If teams or a driver struggle, you’re going to hear folks bemoaning what an uncompetitive field we’re having at the 500 this year. If a team like Lotus can’t control their gremlins and do qualify 10 mph off the pace, the usual talking heads will complain on how unprecedented it all is, and what a disaster it must be.
Again, history is here to help educate us. Having fields with disparate speeds is nothing new, dating back to the classic and iconic races of years ago. To help illustrate, I started with 1964, one of the truly iconic races in Indy 500 history. That year, Jim Clark won pole position with a 4-lap average of 158.288 mph. The slowest qualifier? That would be Bill Cheesbourg, nearly 10mph slower at 148.711 mph. Cheesbourg actually finished ahead of Clark (P16 vs. P24, after Clark has suspension issues).
Let’s fast forward ahead 10 years, to 1974. AJ Foyt sat on the pole, with a top speed of 191.632 mph. The slowest qualifier was Larry Cannon, who made it in with a 173.963mph average. Yes, that's a difference of over 17 mph! Of particular note was Jim McElreath, who qualified 30th over 14 mph off the pole average, but finished P6 during the race.
For the sake of argument, let’s move ahead 10 more years, to 1984. Tom Sneva was the pole sitter with a 210.029 mph average, and the slowest was Chris Kneifel, with 199.831 mph on his 4 laps. (Curiously enough, after mechanical issues, Sneva would finish P16, one spot behind Kneifel).
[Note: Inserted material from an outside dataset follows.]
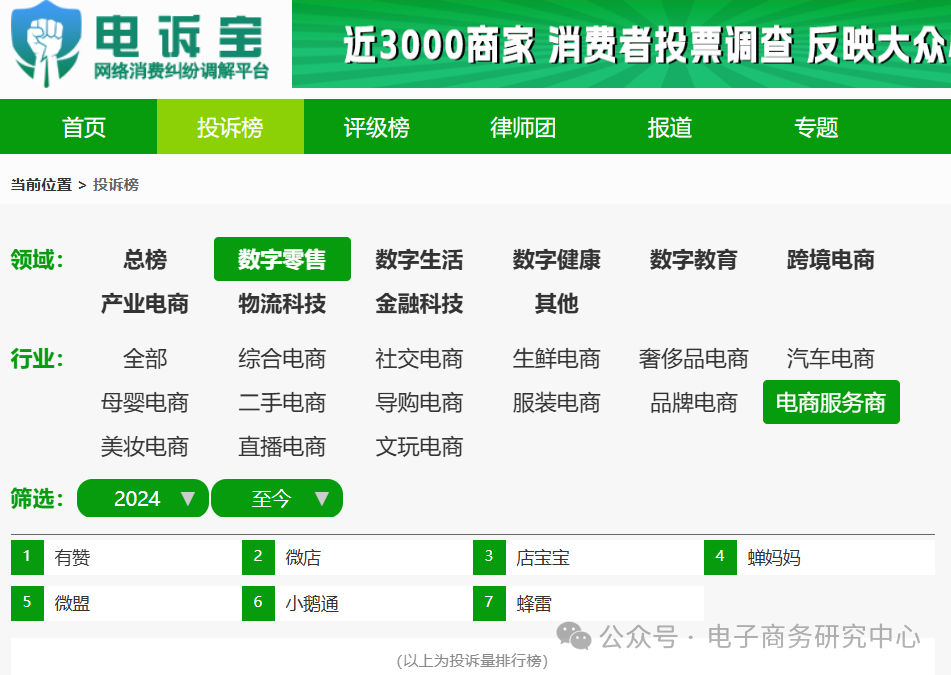Toggle the 电商服务商 industry filter
This screenshot has width=951, height=675.
pyautogui.click(x=831, y=402)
We can move onto 1994, where Al Unser, Jr. won from the pole with a 228.011 mph average, but rookie Bryan Herta was slowest at 220.992 and still grabbed a Top 10 finish. Even as late as 2004, there was almost an 11mph difference between the fastest and slowest car.
|It's a brand-new set of challenges at Indy this year.|
(Credit: Eric Schwarzkopf. Courtesy TrackSideOnline.com.
Used with permission.)
Shocking as it sounds to the casual ear, winning the Indianapolis 500 has never been purely about speed. If it were, we’d have far more than 21% of all Indy 500 victories occurring from the pole. The race is not only given to those who are fast, but those who play it smart, plan the right strategies, stay out of trouble, and nurse their equipment home over 500 miles. We are entering into a new, old, era, where mechanical and engine reliability will be especially tested with a new chassis, new competing engines, and a fresh start after eight years of development on the previous car.
We can predict all we want about how we’ll see a few Lotus cars fighting for scraps, but how quickly we forget one of the biggest lessons Indianapolis offer us: nothing can be taken for granted. Consider Sebastian Saavedra qualifying with a startup Bryan Herta team in 2010, or Pippa Mann beating the naysayers in 2011 with a struggling Conquest team. Certainly the engine situation is different this year, but when it comes to Bump Day and the Indy 500 itself, the only thing we know for certain is that 33 cars will again take the green flag to start the race.
This year’s Indianapolis 500 will play out differently from the 500s of previous years. But it’s still the Greatest Spectacle in Racing, at the World’s Greatest Race Course. Some things, you see, don’t change.